Eric: I guess my ambitions are a bit less lofty. I don’t expect to create changes within the industry. My goal is to provide high level, personalized services to companies and individuals.
For the companies, I want to perform high level, client directed search and bring forward the best possible candidates to examine the opportunity. I want to be the ambassador of good will and keep the karma clean with all people encountered.
For the individuals using my career coaching services, I want to mentor them and improve their skills so they can understand the strategy and tactics of how to get hired. I have enough gray hair and experience to provide some wisdom on these subjects.
Six Degrees: “Best practice” you are most proud of developing (now or in the past) in your recruiting career?
Eric: I would have to say enumerating the ten step search process, teaching it to many people and putting it into practice for a lot of different companies. It’s not rocket science. It’s just a simple, logical progression. My version of this process is on my web site.
It’s pretty easy to comprehend and works in a lot of different applications.
Six Degrees: What are some of the frustrating aspects/obstacles to your day to day as a staffing professional and in general?
Eric: As we discussed earlier, this economy has people looking to cut corners and reduce cost per hire. In many circumstances, that’s a false metric. Some people at companies fail to account for the hidden cost of staff time in the qualifying and interviewing process. Or else they push off that cost by having a number of contingency firms competing to make the placement. That’s operating under the incorrect assumption that more recruiters will bring forward a greater number of qualified candidates.
What the hiring managers don’t realize is that by keeping the recruiter at a distance they are only damaging the REAL recruiter’s ability to understand the company environment.
This business is a lot more complex than “find resume, send candidate, make hire.”
Six Degrees: What are the most common themes of strategic and/or tactical mishaps involving past or present HR/Staffing org?
Eric: Not to beat a dead horse – but it seems like people want to take shortcuts just to get to the finish line. Too often, some human resource people are the most socially challenged people in the building.

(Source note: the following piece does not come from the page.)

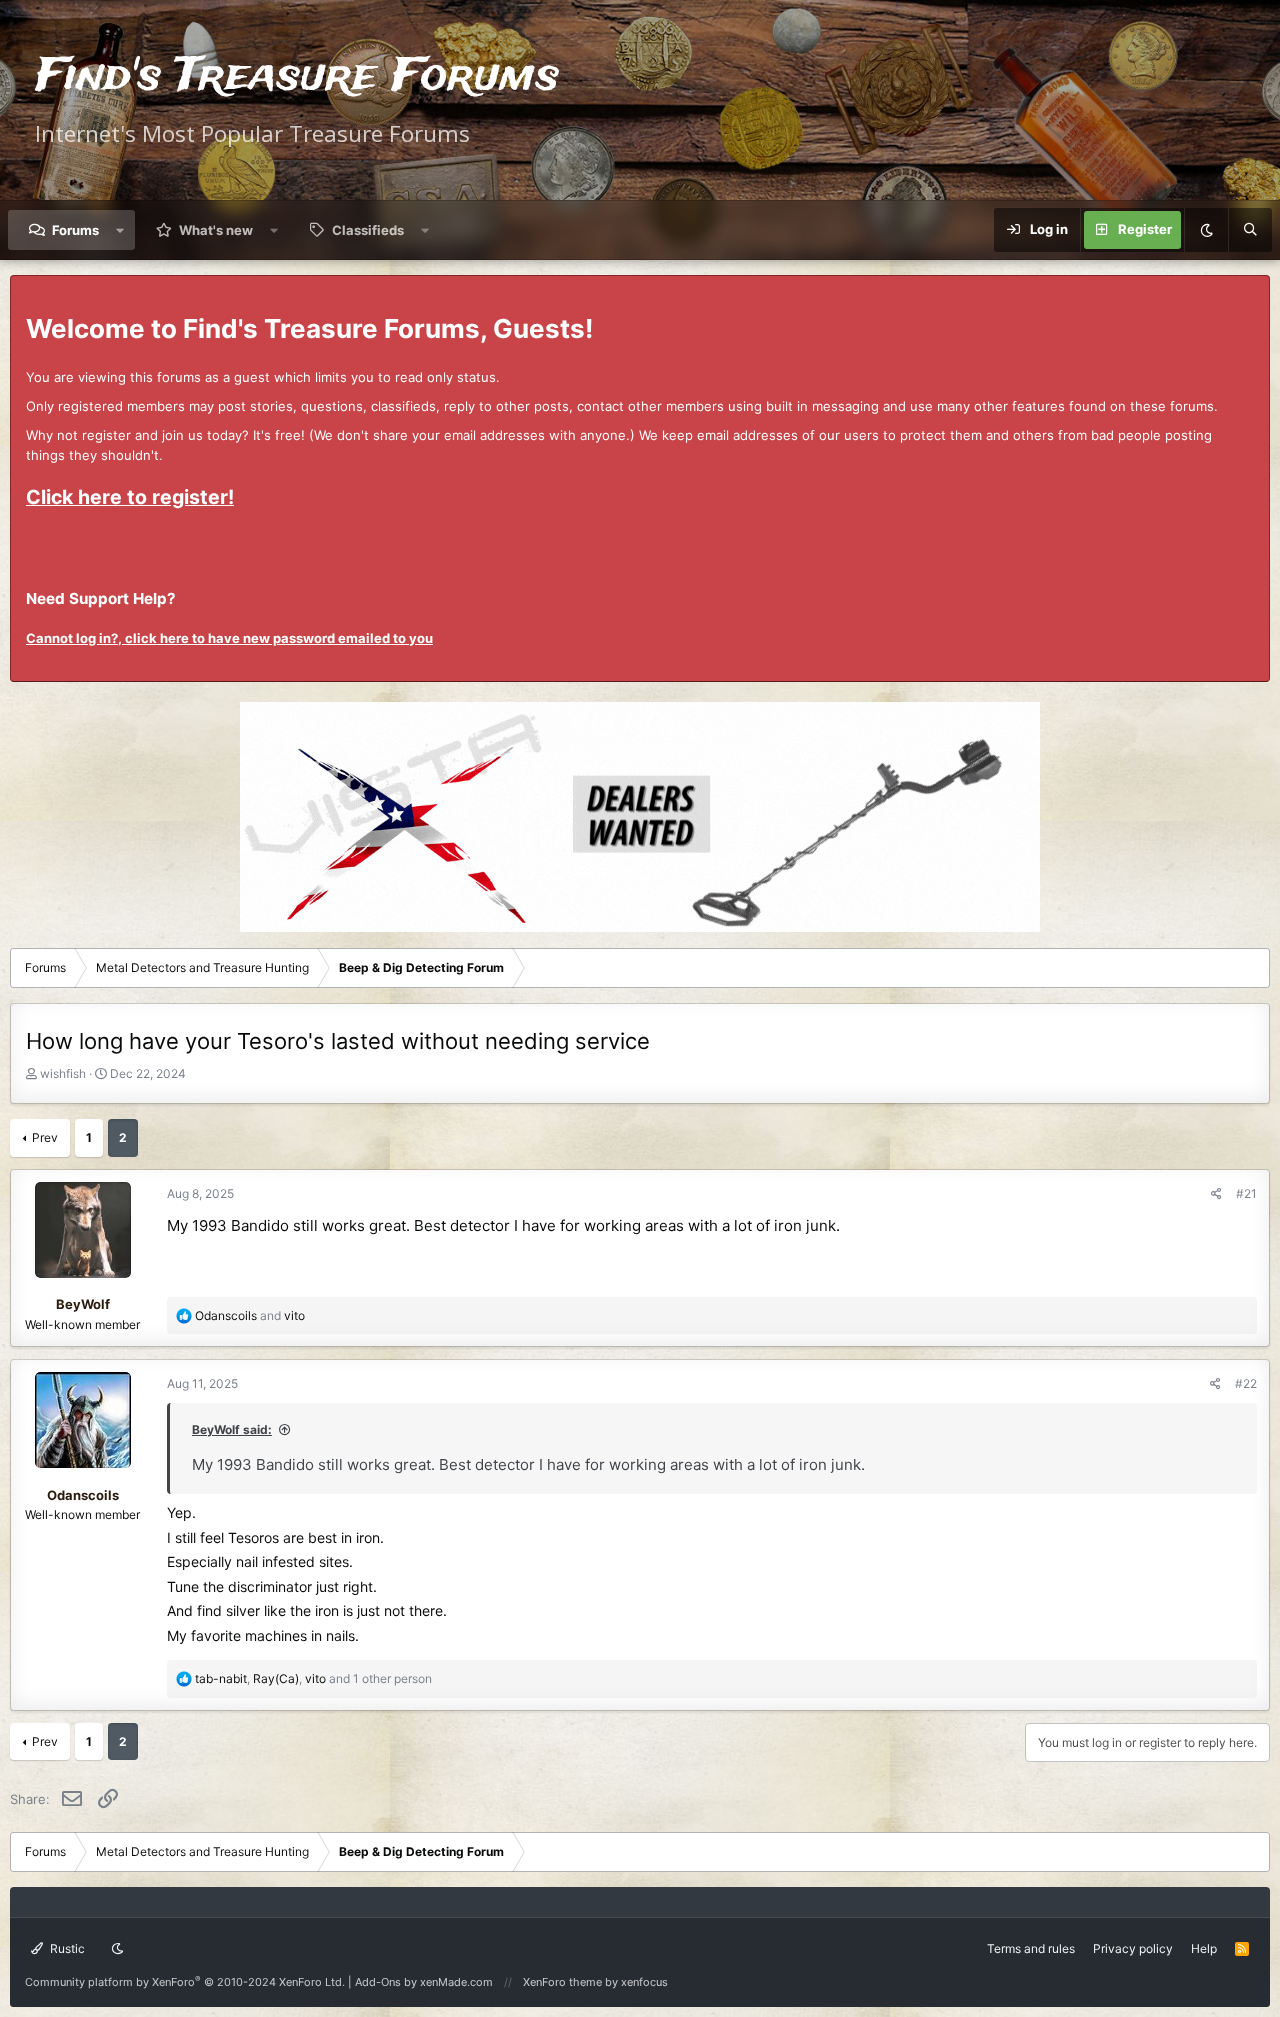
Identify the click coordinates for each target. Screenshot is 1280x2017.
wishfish (63, 1073)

Some are not playing for the long term and see their role as gate keepers. Some do not care to learn more about the business or operations aspect of the company. Sorry, I can not understand that attitude.
Fortunately, there are many human resource people who have the magic touch. They really shine in this environment.
Six Degrees: Considering all of the frustrations you have experienced in your career as a recruiter, — what inspires you as you continue in your career?
Eric: Getting to vacation in France again [Laughs]. Seriously, I really like people and like the ability to help improve their lives and move them toward self-actualization. In the best circumstances, that’s what we do … and there’s a relatively small carbon footprint.